Razzismo e violenza: no, non fanno parte del gioco

Posted By on Dic 28, 2018 | 0 comments


Gandomenico Tiseo

C’è sgomento, amarezza e tristezza. Siamo spettatori di un film già visto. Dopo 4 anni e mezzo il calcio italiano viene associato alla morte e alla guerriglia urbana. La tragica fine di Daniele Belardinelli, classe 1979, morto investito da un Suv di tifosi del Napoli con aspetti ancora da chiarire, è purtroppo solo la punta dell’iceberg di una deriva violenta che ha nel “Pallone” la sua cassa di risonanza perché gli stessi protagonisti degli incidenti vogliono che sia così.

Cosa vuol dire essere ultras? Confronto fisico con la fazione avversa, il rispetto di un codice chiaro di identificazione condizionato dall’insana adrenalina del momento purché vi siano le luci della ribalta accese. Per costoro finire sui giornali e al centro dei dibattiti è sinonimo di vanto perché va bene tutto purché se ne parli. Di questo mondo faceva parte Belardinelli, uno dei capi del gruppo neofascista “Blood and Honour”, tifoso varesino e un osservato speciale per reati connessi agli eventi sportivi, con Daspo annessi.

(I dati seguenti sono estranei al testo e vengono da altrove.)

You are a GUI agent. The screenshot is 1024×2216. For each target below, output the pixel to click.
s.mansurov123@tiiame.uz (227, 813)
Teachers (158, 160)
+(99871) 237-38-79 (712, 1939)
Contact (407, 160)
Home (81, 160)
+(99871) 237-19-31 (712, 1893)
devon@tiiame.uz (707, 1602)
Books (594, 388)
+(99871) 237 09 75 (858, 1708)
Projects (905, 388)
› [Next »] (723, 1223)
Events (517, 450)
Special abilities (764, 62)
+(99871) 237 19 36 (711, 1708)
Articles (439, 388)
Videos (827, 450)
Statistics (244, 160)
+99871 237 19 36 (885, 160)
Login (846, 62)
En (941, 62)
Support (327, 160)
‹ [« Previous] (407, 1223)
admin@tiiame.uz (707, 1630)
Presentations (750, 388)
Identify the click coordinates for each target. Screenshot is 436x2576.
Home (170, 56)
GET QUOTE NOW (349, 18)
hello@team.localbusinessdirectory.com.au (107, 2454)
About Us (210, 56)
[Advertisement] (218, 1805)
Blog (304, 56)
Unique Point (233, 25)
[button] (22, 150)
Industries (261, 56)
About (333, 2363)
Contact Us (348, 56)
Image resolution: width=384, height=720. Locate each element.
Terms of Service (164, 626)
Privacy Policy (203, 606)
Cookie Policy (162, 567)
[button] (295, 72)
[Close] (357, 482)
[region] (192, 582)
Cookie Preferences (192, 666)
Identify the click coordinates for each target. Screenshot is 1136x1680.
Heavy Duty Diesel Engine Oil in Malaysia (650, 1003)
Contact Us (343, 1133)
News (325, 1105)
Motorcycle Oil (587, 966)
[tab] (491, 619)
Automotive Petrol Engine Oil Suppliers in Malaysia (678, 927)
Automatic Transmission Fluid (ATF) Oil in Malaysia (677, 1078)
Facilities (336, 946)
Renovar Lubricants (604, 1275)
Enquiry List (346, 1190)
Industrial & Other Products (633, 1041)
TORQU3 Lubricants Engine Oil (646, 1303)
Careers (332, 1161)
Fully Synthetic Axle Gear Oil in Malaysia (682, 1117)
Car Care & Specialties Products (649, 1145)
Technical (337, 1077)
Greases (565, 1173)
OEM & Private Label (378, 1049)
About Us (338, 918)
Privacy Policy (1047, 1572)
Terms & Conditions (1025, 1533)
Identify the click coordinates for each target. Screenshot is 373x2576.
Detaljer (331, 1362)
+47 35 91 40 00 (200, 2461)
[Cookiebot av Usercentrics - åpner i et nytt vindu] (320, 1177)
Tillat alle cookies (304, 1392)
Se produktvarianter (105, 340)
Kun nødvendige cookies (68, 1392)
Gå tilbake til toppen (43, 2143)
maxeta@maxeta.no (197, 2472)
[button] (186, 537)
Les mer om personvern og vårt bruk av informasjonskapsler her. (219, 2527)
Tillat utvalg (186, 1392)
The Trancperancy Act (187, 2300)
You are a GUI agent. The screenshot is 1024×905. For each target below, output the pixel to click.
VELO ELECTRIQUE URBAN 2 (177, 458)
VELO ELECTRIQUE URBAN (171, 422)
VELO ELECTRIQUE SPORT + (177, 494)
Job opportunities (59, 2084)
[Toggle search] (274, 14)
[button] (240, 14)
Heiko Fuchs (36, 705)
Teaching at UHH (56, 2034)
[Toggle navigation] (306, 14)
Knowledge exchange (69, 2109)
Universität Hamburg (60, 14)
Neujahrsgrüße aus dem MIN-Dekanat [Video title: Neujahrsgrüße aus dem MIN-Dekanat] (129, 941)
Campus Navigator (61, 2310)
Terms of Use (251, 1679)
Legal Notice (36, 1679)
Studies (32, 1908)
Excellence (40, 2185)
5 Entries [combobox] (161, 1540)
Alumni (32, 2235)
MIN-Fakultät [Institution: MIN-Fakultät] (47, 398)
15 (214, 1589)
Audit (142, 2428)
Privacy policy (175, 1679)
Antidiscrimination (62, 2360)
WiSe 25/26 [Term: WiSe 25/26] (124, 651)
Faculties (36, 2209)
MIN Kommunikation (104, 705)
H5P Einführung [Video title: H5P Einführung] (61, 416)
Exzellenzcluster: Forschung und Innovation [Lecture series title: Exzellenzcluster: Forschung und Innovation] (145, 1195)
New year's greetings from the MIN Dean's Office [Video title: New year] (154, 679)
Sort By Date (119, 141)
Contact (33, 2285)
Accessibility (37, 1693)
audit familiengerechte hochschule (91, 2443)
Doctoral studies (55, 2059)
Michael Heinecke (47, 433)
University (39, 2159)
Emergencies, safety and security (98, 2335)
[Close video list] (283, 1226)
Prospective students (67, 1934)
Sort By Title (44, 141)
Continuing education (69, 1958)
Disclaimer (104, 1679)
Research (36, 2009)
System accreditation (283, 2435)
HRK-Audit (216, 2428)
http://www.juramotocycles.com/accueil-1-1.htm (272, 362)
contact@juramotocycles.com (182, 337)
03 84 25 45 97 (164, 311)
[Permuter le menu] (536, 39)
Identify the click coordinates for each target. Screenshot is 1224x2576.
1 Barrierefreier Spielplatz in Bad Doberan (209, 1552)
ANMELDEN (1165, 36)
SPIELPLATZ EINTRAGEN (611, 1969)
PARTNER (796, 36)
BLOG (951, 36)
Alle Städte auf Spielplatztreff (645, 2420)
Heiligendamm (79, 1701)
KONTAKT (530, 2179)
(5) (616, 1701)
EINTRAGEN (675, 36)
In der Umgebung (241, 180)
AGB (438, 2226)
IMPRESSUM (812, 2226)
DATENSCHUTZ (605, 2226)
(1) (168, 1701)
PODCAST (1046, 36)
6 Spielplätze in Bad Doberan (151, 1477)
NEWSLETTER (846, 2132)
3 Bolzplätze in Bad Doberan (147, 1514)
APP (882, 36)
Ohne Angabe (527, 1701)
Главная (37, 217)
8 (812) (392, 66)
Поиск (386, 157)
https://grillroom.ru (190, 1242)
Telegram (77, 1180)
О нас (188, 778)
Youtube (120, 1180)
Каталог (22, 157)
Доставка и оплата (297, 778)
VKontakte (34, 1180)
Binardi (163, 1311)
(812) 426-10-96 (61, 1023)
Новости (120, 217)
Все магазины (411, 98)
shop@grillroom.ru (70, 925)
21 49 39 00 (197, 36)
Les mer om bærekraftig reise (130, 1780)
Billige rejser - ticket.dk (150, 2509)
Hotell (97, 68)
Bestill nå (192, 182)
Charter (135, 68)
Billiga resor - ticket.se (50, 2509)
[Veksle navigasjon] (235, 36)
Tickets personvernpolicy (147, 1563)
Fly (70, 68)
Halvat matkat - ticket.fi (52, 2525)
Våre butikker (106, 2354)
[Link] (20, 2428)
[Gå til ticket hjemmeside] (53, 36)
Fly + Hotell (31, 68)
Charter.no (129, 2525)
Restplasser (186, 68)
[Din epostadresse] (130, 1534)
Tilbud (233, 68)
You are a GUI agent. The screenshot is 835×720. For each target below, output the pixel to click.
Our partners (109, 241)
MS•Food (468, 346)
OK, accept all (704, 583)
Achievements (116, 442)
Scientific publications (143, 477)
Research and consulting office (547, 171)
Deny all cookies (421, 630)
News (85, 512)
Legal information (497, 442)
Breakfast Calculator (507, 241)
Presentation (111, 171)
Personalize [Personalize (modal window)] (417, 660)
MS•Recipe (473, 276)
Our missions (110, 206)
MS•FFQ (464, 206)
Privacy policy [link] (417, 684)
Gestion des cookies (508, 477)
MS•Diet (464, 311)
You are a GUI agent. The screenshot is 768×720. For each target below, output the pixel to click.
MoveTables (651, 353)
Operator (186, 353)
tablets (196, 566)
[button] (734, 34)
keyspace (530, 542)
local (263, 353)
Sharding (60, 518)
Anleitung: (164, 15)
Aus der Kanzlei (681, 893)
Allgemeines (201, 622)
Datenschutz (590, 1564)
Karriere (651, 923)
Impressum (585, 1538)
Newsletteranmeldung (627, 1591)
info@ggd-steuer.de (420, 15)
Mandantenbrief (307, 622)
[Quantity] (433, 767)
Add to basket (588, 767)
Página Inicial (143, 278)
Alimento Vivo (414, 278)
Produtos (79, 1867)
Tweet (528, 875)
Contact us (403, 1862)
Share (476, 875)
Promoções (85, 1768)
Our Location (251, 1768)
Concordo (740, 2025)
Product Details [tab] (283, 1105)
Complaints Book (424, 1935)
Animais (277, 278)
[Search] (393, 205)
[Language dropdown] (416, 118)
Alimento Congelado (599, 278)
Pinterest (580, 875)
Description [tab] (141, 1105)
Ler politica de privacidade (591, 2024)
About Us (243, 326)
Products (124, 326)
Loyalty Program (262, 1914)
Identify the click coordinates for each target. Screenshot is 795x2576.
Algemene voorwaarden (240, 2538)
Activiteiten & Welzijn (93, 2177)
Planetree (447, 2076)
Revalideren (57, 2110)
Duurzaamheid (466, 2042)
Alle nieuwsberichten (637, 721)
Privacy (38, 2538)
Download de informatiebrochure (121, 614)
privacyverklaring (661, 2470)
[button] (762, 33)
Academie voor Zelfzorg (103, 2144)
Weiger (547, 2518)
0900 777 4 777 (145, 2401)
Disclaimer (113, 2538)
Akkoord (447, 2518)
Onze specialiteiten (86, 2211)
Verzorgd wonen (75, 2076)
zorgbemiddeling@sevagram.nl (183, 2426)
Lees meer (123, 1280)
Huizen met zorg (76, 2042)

Inter-Napoli, di fatto, è passata completamente in secondo piano per quanto avvenuto fuori dal “Giuseppe Meazza” e, durante, coi cori beceri a sfondo razzista contro Kalidou Koulibaly. Il gioco più amato dagli italiani macchiato dagli atti di facinorosi che per l’ennesima volta nella nostra storia portano alla solita affermazione: non si può morire per andare a vedere una partita di calcio. Purtroppo è accaduto e se non si prenderanno provvedimenti accadrà nuovamente perché tutto questo non fa parte del gioco.

Da dove partire? Da una cultura sportiva diversa. La si cita sempre tanto ma poco si fa attivamente. Non la si crea dal nulla ma attraverso una formazione specifica nelle strutture preposte, spesso inesistenti. I modelli positivi vengono dalle famiglie e dalla scuola ma se questi aspetti latitano nei primi due macro-insiemi la deriva è quella della strada, dell’affermazione del più forte e dell’homo homini lupus nello stato di natura primordiale.

Mancanze delle famiglie e della scuola che poi si ripercuotono in una società, quella italiana, divisa già di suo, in una storia di rivalità e campanilismi. Spesso ci si è nascosti dietro il termine sfottò per giustificare qualcosa di più profondo perché la sfera che rotola sul rettangolo verde non è più al centro dell’attenzione. Lo è invece il supporter rivale, il nemico contro cui mi debbo scontrare per impormi come dominante ed essere membro accettato del gruppo o del branco.

I buu razzisti al calciatore del Napoli sono sinonimo di disprezzo non per antipatia ma perché facente parte di un modo di intendere diverso, non aggregante, ristretto ai propri dogmi e volto ad imporli con la forza. I social hanno reso questi messaggi ancor più aspri perché le parole, senza filtro, si sono tramutate in picconate.

E cosa fare ora? Fermarsi non serve a nulla ma agire come elemento di rottura tra società ed ultras avrebbe un senso. Far valere un principio di giustizia soggettiva in cui siano i diretti interessati a pagare per le proprie colpe. Nello stesso tempo anche i club devono fare la loro parte prendendo le distanze fattivamente da curve spesso invischiate in affari sporchi con la collaborazione delle istituzioni senza scendere invece a patti.

Chiudere quelle porzioni di stadio e vietare le trasferte, come è stato proposto dal Questore Marcello Cardona, è una maniera per tamponare ma non la soluzione, trattandosi di un espediente che già c’è stato in passato e non ha sortito alcun effetto in prospettiva. Il potere degli ultras va affievolito con la compattezza di chi ama davvero il calcio, più forte delle divisioni sociali che costoro cavalcano a loro vantaggio.

Siamo ancora una volta davanti al bivio ma saremo davvero in grado di cambiare strada?